Vitamin D has become a very hot topic in medicine now as we are discovering very high levels of Vitamin D deficiency in our population, not only in the U.S., but worldwide.
Vitamin D helps our bodies absorb calcium and helps form and maintain strong bones. Extreme Vitamin D deficiency causes deformities in children and weak bones in adults.
Doctors rarely see these conditions. But studies have linked Vitamin D deficiency to a number of serious health problems, including heart disease, several types of cancer, osteoporosis, diabetes, Alzheimer's disease and some autoimmune disorders. Low levels of Vitamin D are even associated with high blood pressure.

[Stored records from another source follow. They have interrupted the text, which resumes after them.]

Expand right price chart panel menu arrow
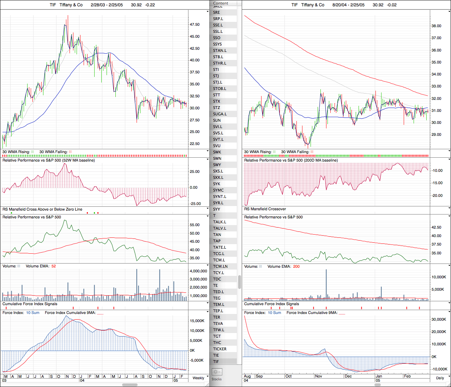Image resolution: width=451 pixels, height=387 pixels. (x=449, y=12)
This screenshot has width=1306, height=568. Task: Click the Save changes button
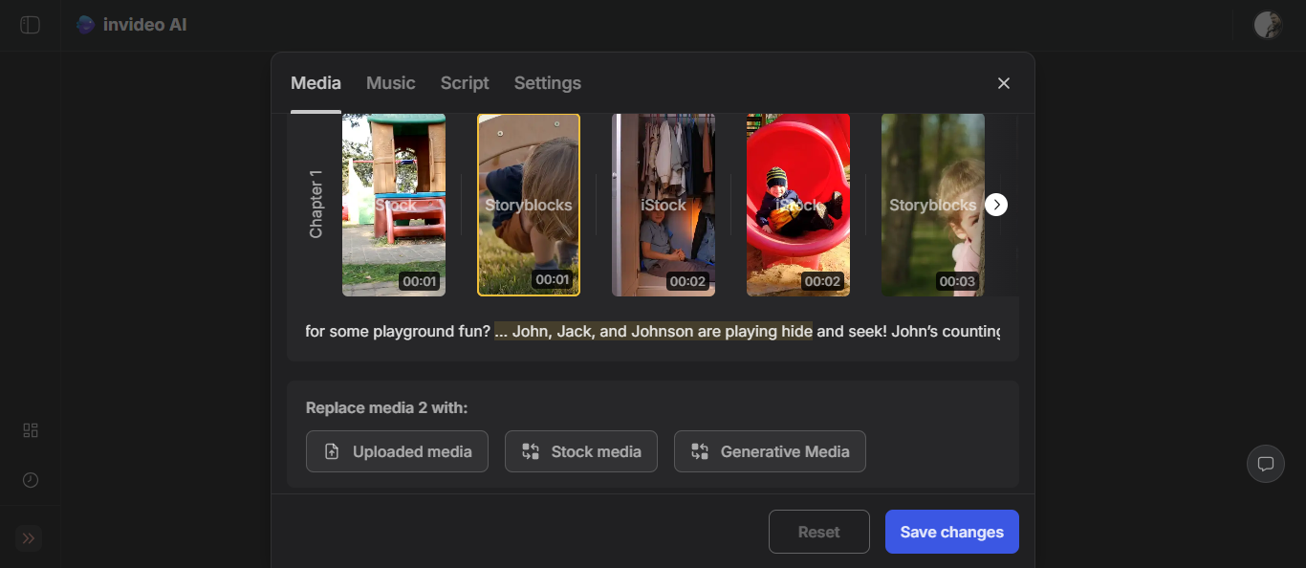click(x=951, y=531)
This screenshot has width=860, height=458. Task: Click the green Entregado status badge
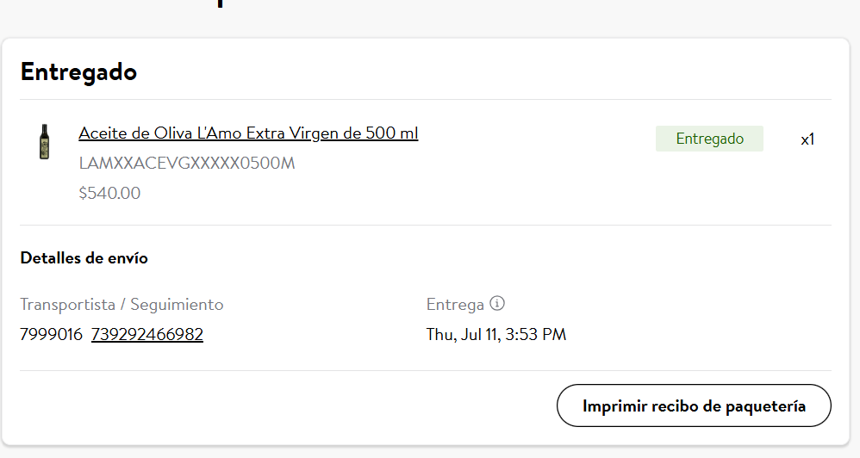[x=709, y=139]
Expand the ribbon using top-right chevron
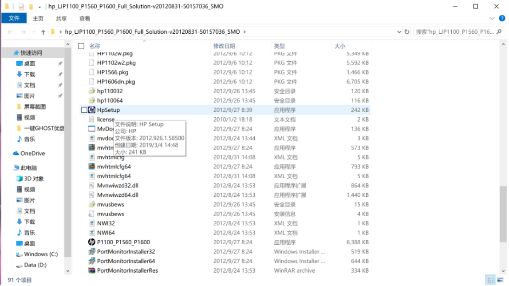 click(x=492, y=18)
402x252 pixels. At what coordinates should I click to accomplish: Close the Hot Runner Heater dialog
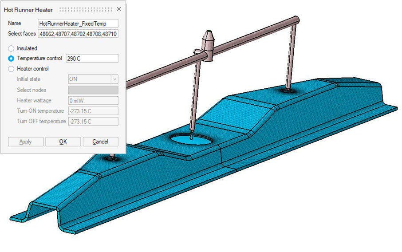point(118,9)

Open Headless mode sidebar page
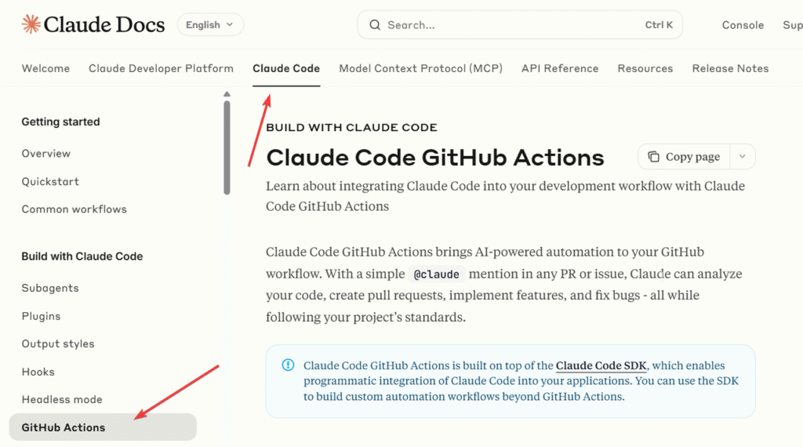pyautogui.click(x=62, y=399)
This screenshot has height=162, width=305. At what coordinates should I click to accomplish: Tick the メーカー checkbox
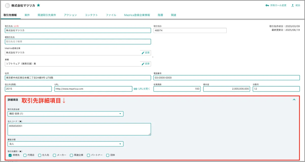(54, 155)
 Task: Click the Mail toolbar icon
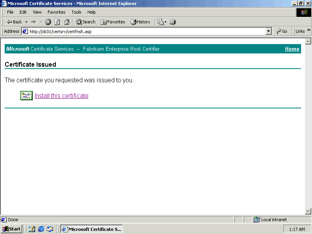click(x=161, y=22)
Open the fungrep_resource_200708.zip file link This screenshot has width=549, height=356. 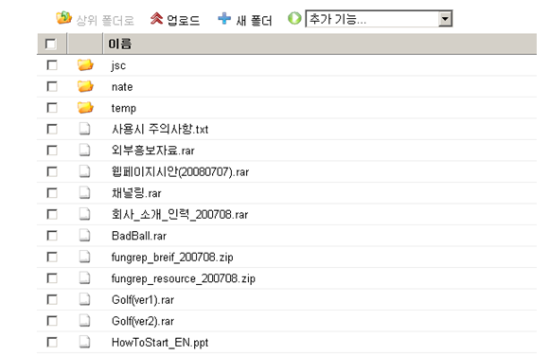[183, 278]
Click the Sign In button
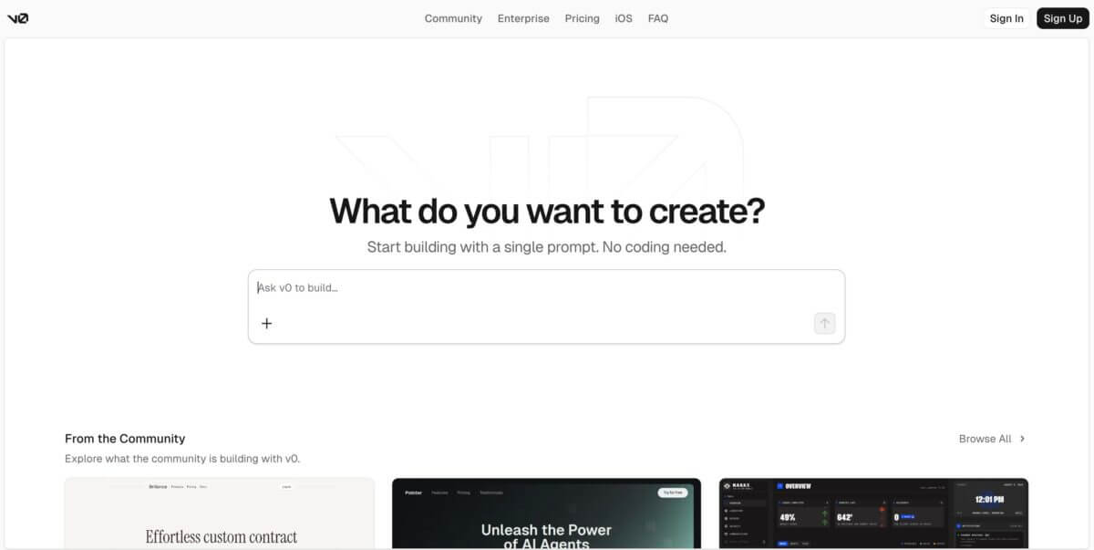Image resolution: width=1094 pixels, height=550 pixels. tap(1006, 18)
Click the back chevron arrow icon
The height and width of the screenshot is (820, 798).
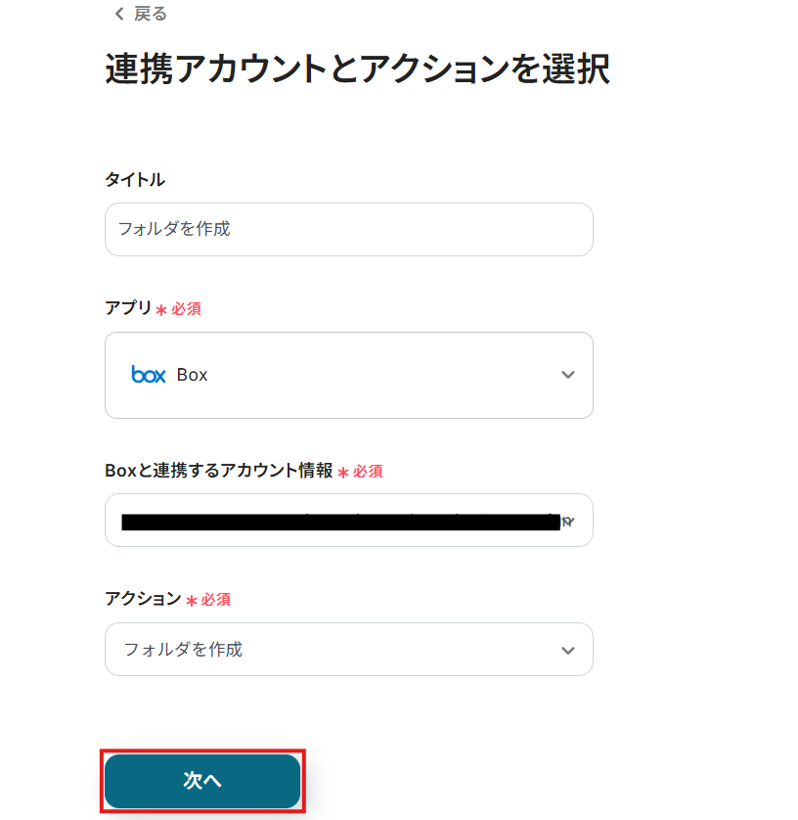[x=119, y=14]
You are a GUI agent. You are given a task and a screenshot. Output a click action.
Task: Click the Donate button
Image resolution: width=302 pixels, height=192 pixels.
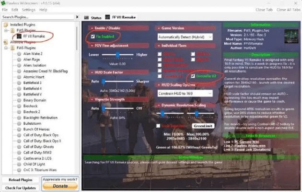(60, 185)

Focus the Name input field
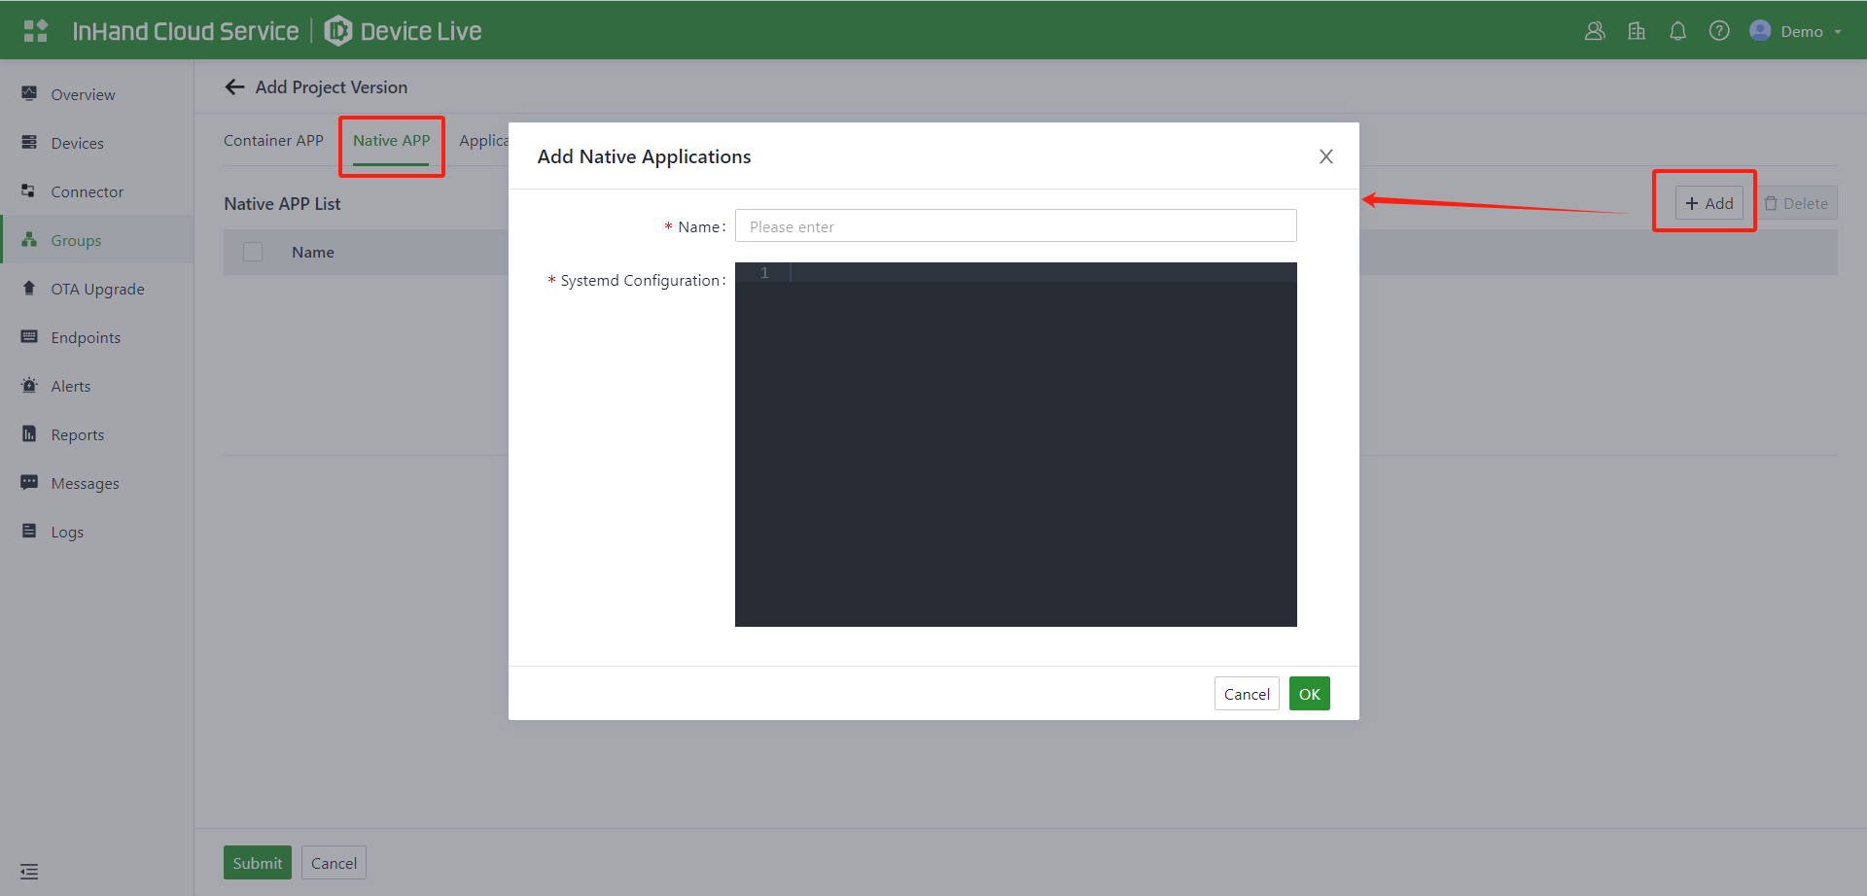tap(1015, 226)
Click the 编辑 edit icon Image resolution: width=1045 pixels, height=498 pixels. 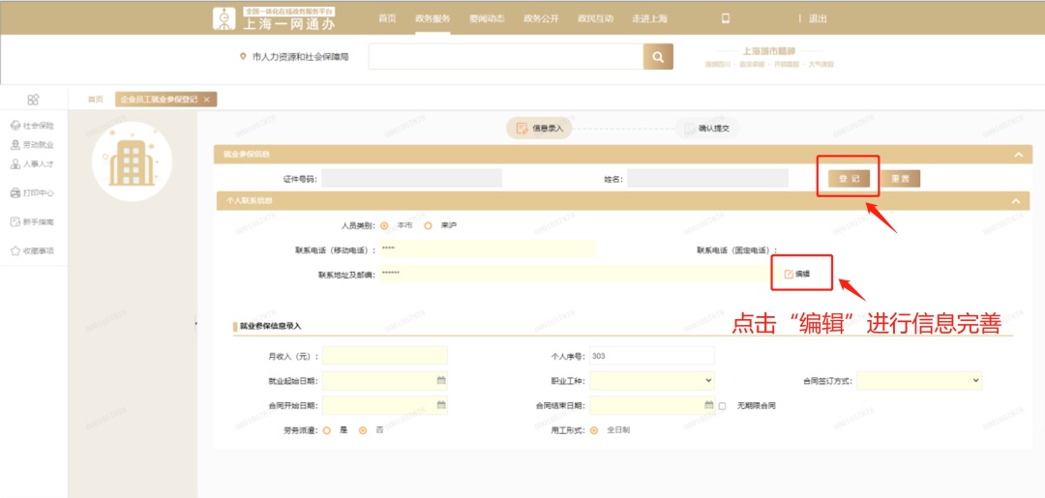[789, 274]
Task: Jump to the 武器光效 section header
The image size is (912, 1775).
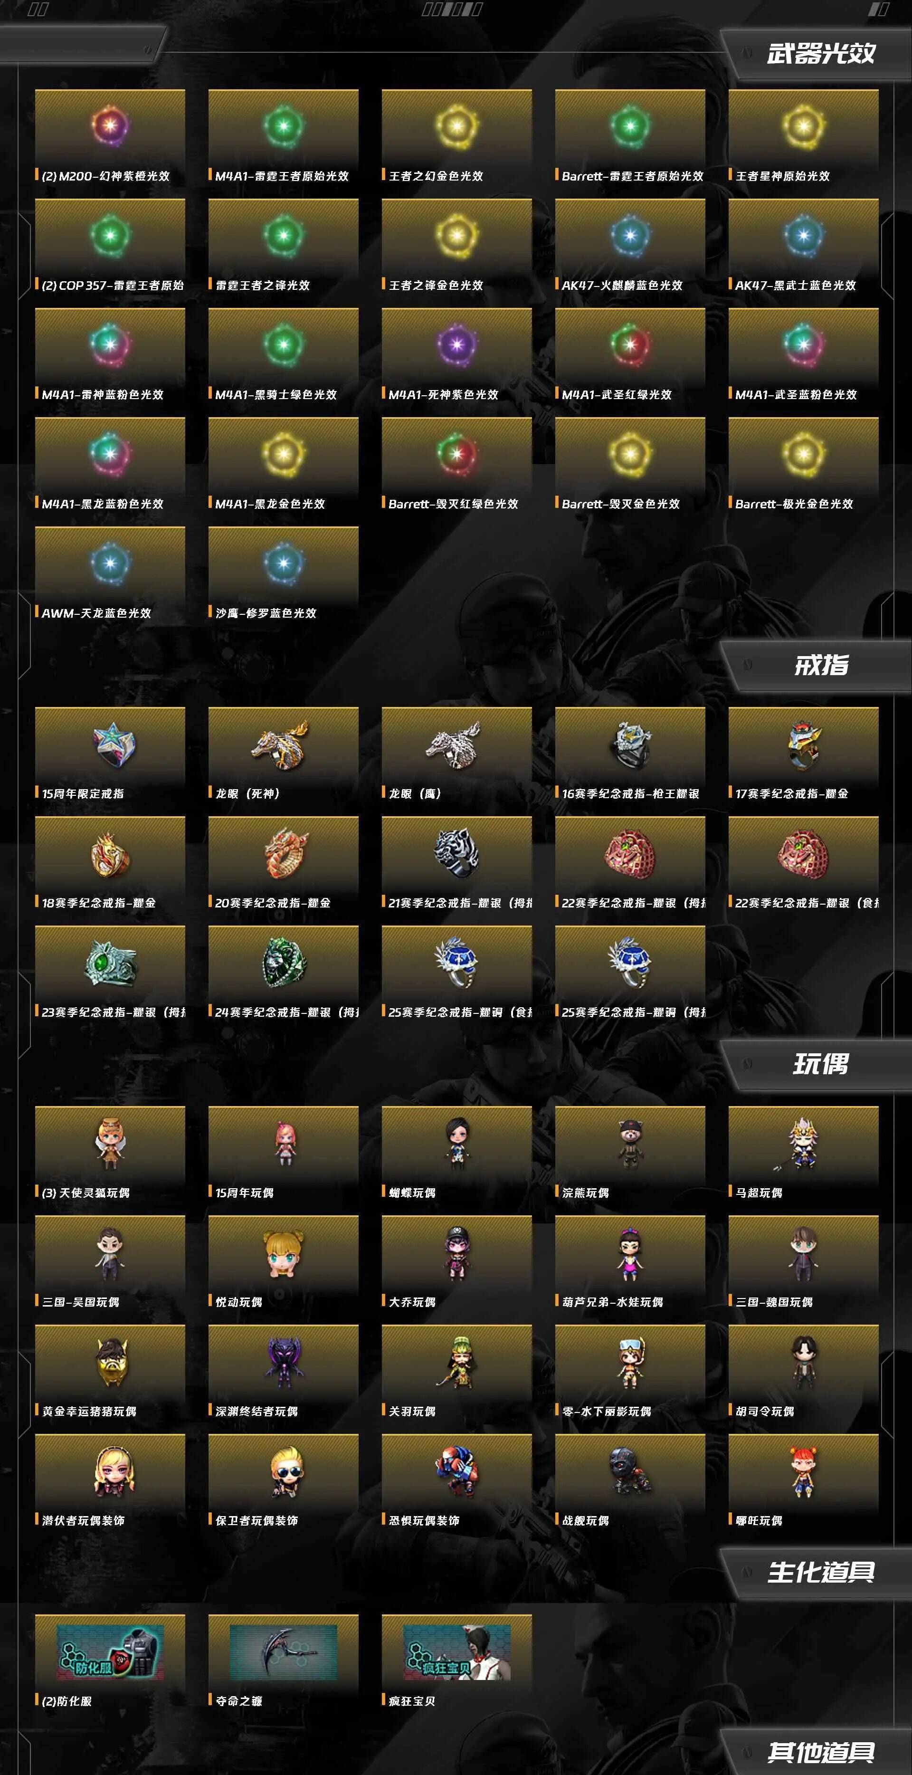Action: point(820,54)

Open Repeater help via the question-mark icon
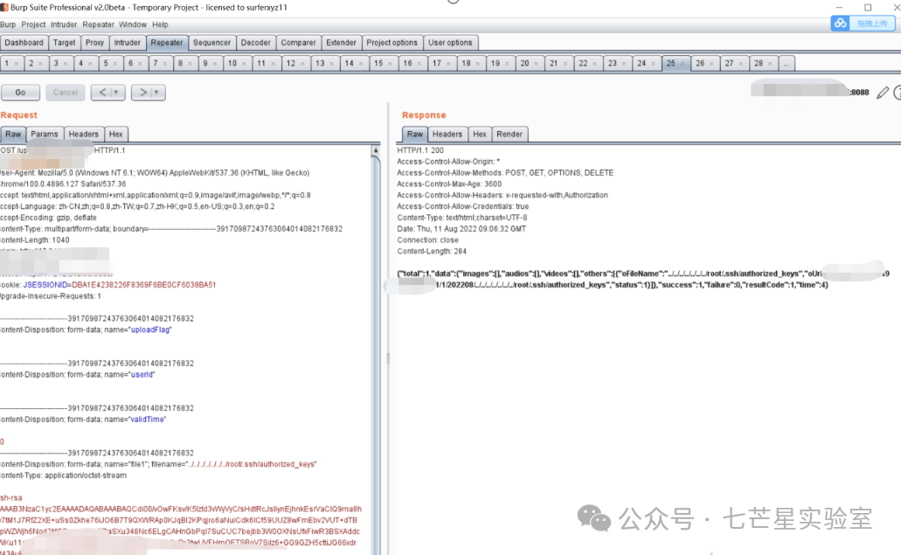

There is new enthusiasm with Vitamin D studies showing that it does boost the immune system and fight off viral infections such as flu and at the same time tempers the immune system from overworking, which can create more mucus and fluids in the lungs, causing further problems such as pneumonia.
Vitamin D signals the intestines to absorb calcium. With low levels of Vitamin D, the body will break down bones to get the calcium it needs. Without enough Vitamin D, the body cannot absorb enough calcium to satisfy the body’s need, no matter how much calcium you consume in food supplements.
Increasing Vitamin D can help prevent non-vertebra fractures and reduce the risk of osteoporosis.
Since there aren’t that many foods sufficiently rich in Vitamin D, the sun is then the best source for getting Vitamin D. To get just the minimal RDA required 400 IU per day – you would have to drink 1 quart of milk or eat 5 ounces of salmon or a 6 ounces of tuna.
The Institute of Medicine, which advises the U.S. government on health, is expected to update its recommended amount of Vitamin D. It currently recommends 200 to 600 units of Vitamin D daily. But many experts recommend adults take 1,000 to 2,000 units a day, an amount only possible to get though supplements.